<<<<
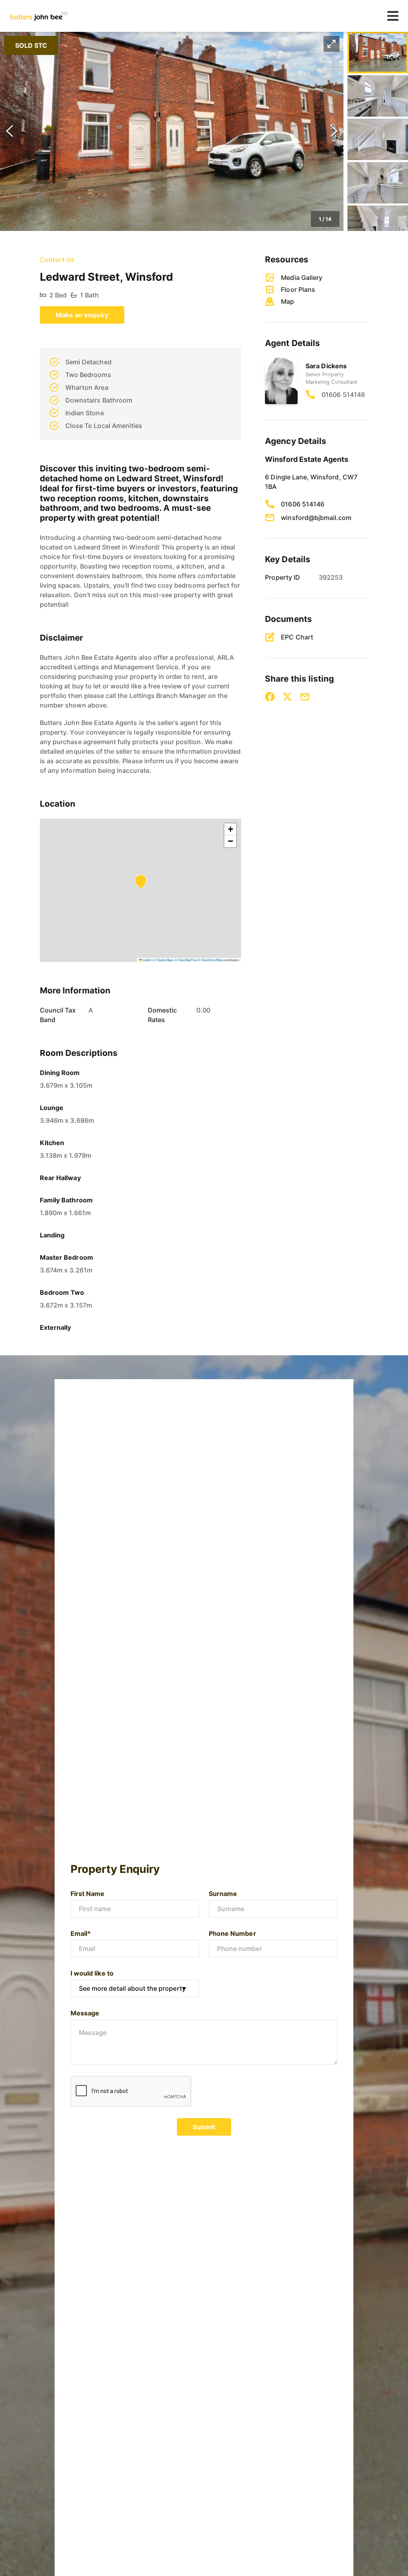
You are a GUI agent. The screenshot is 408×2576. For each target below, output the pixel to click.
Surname (223, 1894)
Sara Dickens (326, 366)
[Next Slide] (333, 131)
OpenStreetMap (212, 960)
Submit (204, 2127)
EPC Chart (297, 637)
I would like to (92, 1973)
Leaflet (146, 960)
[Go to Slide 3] (377, 139)
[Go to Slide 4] (377, 182)
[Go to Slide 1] (377, 52)
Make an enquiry (82, 315)
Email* (81, 1933)
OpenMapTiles (188, 960)
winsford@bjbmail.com (316, 518)
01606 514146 (343, 395)
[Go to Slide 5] (377, 226)
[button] (171, 131)
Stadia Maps (165, 960)
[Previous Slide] (9, 131)
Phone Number (232, 1933)
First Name (88, 1894)
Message (85, 2013)
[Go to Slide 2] (377, 96)
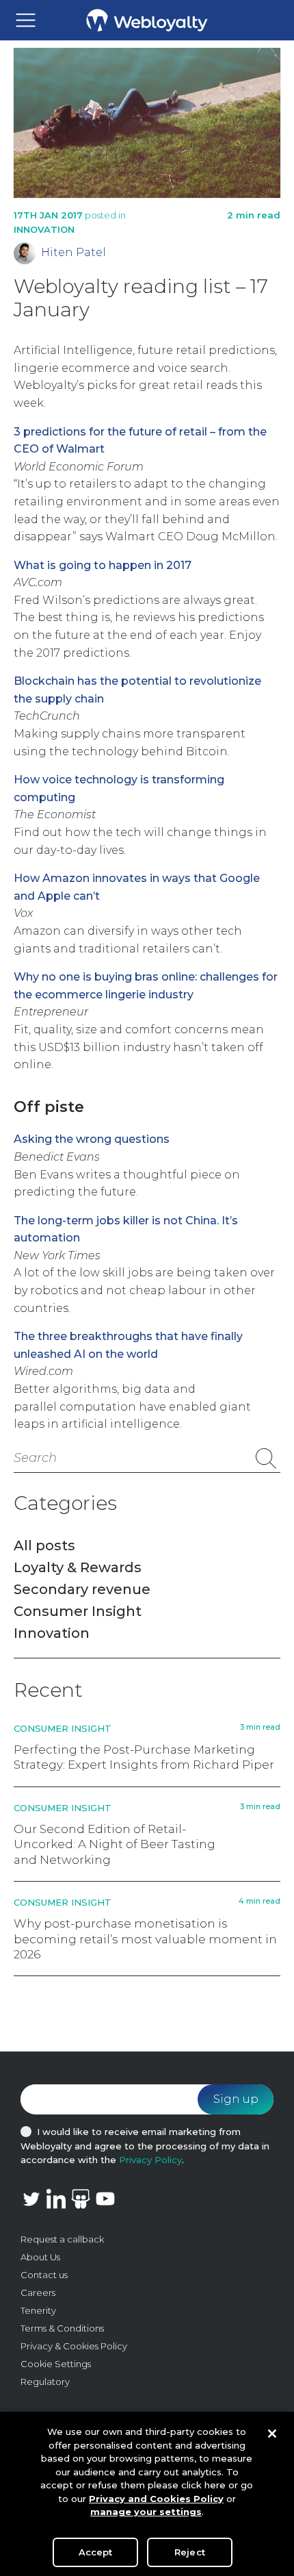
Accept (96, 2552)
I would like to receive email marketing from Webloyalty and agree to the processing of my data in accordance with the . (145, 2146)
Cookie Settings (56, 2363)
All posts (44, 1545)
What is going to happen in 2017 (102, 565)
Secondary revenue (82, 1589)
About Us (40, 2256)
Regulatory (45, 2381)
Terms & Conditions (62, 2328)
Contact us (44, 2274)
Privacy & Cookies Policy (74, 2345)
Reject (189, 2552)
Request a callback (62, 2239)
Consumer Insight (78, 1611)
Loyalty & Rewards (78, 1567)
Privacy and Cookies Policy (156, 2498)
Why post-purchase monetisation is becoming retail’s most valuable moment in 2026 (145, 1938)
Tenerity (38, 2310)
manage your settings (146, 2511)
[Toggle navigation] (26, 20)
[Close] (272, 2434)
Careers (38, 2292)
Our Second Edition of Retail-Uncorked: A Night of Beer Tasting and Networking (114, 1844)
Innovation (44, 229)
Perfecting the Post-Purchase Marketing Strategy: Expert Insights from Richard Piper (144, 1757)
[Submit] (266, 1458)
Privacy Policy (150, 2159)
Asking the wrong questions (92, 1139)
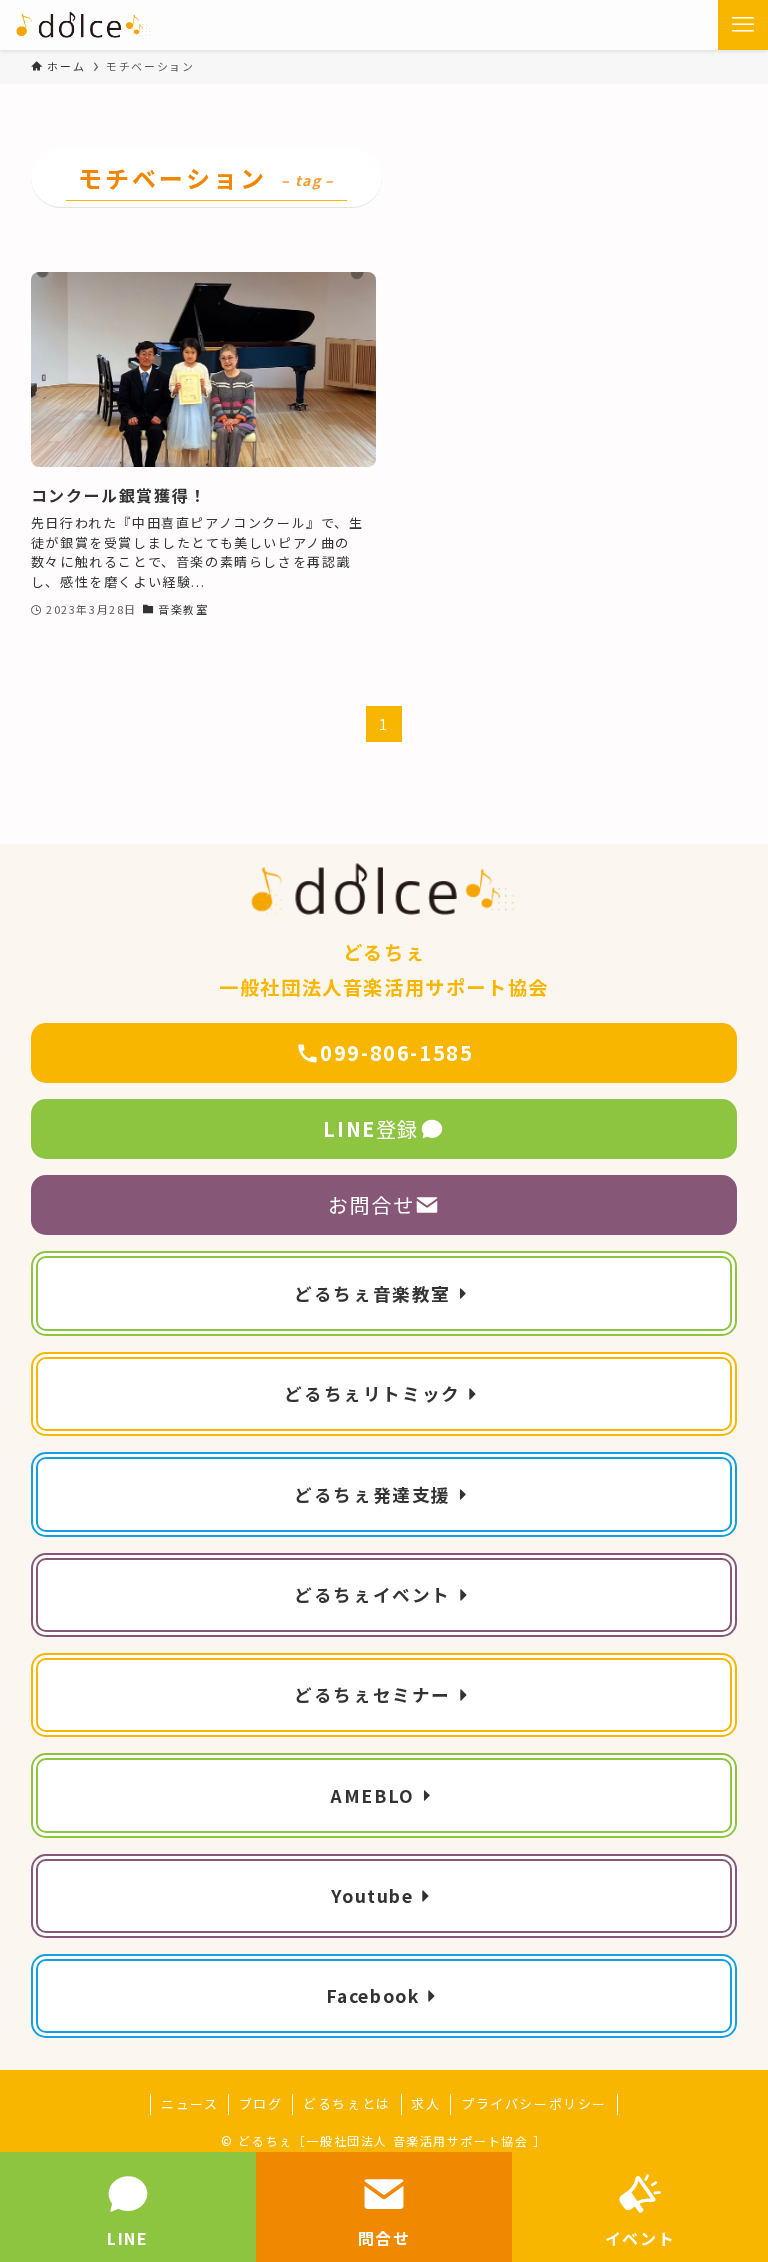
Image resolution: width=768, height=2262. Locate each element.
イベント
>>>>
# THE PROBLEM
For the entries above, print exactly the lines between the one with "[Go to Slide 2] (377, 96)" and the one with "Careers (38, 2292)", inclusive, with no pictures.

# FINAL ANSWER
[Go to Slide 2] (377, 96)
Accept (96, 2552)
I would like to receive email marketing from Webloyalty and agree to the processing of my data in accordance with the . (145, 2146)
Cookie Settings (56, 2363)
All posts (44, 1545)
What is going to happen in 2017 (102, 565)
Secondary revenue (82, 1589)
About Us (40, 2256)
Regulatory (45, 2381)
Terms & Conditions (62, 2328)
Contact us (44, 2274)
Privacy & Cookies Policy (74, 2345)
Reject (189, 2552)
Request a callback (62, 2239)
Consumer Insight (78, 1611)
Loyalty & Rewards (78, 1567)
Privacy and Cookies Policy (156, 2498)
Why post-purchase monetisation is becoming retail’s most valuable moment in 2026 (145, 1938)
Tenerity (38, 2310)
manage your settings (146, 2511)
[Toggle navigation] (26, 20)
[Close] (272, 2434)
Careers (38, 2292)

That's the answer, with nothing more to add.